**Task inputs:**
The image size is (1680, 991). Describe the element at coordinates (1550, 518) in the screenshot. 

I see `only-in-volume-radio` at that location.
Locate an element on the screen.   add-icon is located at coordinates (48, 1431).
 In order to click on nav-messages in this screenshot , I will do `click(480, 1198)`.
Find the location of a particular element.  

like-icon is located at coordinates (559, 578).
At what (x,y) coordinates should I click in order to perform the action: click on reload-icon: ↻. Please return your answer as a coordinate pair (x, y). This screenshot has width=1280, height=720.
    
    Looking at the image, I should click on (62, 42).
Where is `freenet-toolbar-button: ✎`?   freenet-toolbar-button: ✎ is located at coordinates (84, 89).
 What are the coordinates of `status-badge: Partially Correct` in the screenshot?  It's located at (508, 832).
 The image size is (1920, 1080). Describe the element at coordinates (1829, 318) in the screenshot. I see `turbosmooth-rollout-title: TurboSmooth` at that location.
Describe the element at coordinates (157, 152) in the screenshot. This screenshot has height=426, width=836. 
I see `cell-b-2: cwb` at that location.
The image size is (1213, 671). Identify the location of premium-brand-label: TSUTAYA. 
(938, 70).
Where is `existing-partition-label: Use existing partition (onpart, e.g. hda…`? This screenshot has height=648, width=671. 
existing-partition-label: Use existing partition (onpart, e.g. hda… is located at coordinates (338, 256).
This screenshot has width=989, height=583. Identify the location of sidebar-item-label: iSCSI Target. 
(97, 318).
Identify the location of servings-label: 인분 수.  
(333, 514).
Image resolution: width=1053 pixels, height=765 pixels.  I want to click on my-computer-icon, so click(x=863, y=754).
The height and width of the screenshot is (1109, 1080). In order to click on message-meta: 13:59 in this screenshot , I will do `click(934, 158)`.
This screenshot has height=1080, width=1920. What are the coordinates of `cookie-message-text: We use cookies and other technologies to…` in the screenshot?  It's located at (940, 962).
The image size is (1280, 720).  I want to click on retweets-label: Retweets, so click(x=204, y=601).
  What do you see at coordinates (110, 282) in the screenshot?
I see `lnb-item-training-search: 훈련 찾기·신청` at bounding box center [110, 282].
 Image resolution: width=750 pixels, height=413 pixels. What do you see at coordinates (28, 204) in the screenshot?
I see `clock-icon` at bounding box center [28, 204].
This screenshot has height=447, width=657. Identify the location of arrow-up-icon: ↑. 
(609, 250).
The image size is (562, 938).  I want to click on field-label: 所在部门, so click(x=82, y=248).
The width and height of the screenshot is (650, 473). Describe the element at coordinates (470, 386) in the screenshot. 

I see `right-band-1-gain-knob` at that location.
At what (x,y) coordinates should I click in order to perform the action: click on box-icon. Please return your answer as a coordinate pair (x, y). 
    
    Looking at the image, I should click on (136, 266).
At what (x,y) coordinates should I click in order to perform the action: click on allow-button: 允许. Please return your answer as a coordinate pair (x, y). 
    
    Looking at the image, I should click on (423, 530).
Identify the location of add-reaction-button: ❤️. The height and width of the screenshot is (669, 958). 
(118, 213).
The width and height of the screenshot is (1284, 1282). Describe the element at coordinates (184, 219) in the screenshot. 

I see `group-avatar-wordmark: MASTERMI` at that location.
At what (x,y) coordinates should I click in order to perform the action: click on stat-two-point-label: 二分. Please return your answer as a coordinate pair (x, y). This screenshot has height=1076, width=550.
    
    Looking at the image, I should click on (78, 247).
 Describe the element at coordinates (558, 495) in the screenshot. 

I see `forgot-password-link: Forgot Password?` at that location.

**What to produce:**
Can you repeat all of the records above word for word, with nothing changed?

**Answer:**
The image size is (1680, 991). Describe the element at coordinates (1550, 518) in the screenshot. 

I see `only-in-volume-radio` at that location.
Locate an element on the screen.   add-icon is located at coordinates (48, 1431).
 In order to click on nav-messages in this screenshot , I will do `click(480, 1198)`.
Find the location of a particular element.  

like-icon is located at coordinates (559, 578).
At what (x,y) coordinates should I click in order to perform the action: click on reload-icon: ↻. Please return your answer as a coordinate pair (x, y). This screenshot has width=1280, height=720.
    
    Looking at the image, I should click on (62, 42).
Where is `freenet-toolbar-button: ✎`?   freenet-toolbar-button: ✎ is located at coordinates (84, 89).
 What are the coordinates of `status-badge: Partially Correct` in the screenshot?  It's located at (508, 832).
 The image size is (1920, 1080). Describe the element at coordinates (1829, 318) in the screenshot. I see `turbosmooth-rollout-title: TurboSmooth` at that location.
Describe the element at coordinates (157, 152) in the screenshot. This screenshot has height=426, width=836. 
I see `cell-b-2: cwb` at that location.
The image size is (1213, 671). Identify the location of premium-brand-label: TSUTAYA. 
(938, 70).
Where is `existing-partition-label: Use existing partition (onpart, e.g. hda…`? This screenshot has height=648, width=671. 
existing-partition-label: Use existing partition (onpart, e.g. hda… is located at coordinates (338, 256).
This screenshot has width=989, height=583. Identify the location of sidebar-item-label: iSCSI Target. 
(97, 318).
Identify the location of servings-label: 인분 수.  
(333, 514).
Image resolution: width=1053 pixels, height=765 pixels.  I want to click on my-computer-icon, so click(x=863, y=754).
The height and width of the screenshot is (1109, 1080). In order to click on message-meta: 13:59 in this screenshot , I will do `click(934, 158)`.
This screenshot has height=1080, width=1920. What are the coordinates of `cookie-message-text: We use cookies and other technologies to…` in the screenshot?  It's located at (940, 962).
The image size is (1280, 720).  I want to click on retweets-label: Retweets, so click(x=204, y=601).
  What do you see at coordinates (110, 282) in the screenshot?
I see `lnb-item-training-search: 훈련 찾기·신청` at bounding box center [110, 282].
 Image resolution: width=750 pixels, height=413 pixels. What do you see at coordinates (28, 204) in the screenshot?
I see `clock-icon` at bounding box center [28, 204].
This screenshot has height=447, width=657. Identify the location of arrow-up-icon: ↑. 
(609, 250).
The image size is (562, 938).  I want to click on field-label: 所在部门, so click(x=82, y=248).
The width and height of the screenshot is (650, 473). Describe the element at coordinates (470, 386) in the screenshot. 

I see `right-band-1-gain-knob` at that location.
At what (x,y) coordinates should I click in order to perform the action: click on box-icon. Please return your answer as a coordinate pair (x, y). 
    
    Looking at the image, I should click on (136, 266).
At what (x,y) coordinates should I click in order to perform the action: click on allow-button: 允许. Please return your answer as a coordinate pair (x, y). 
    
    Looking at the image, I should click on (423, 530).
Identify the location of add-reaction-button: ❤️. The height and width of the screenshot is (669, 958). 
(118, 213).
The width and height of the screenshot is (1284, 1282). Describe the element at coordinates (184, 219) in the screenshot. 

I see `group-avatar-wordmark: MASTERMI` at that location.
At what (x,y) coordinates should I click in order to perform the action: click on stat-two-point-label: 二分. Please return your answer as a coordinate pair (x, y). This screenshot has height=1076, width=550.
    
    Looking at the image, I should click on (78, 247).
 Describe the element at coordinates (558, 495) in the screenshot. 

I see `forgot-password-link: Forgot Password?` at that location.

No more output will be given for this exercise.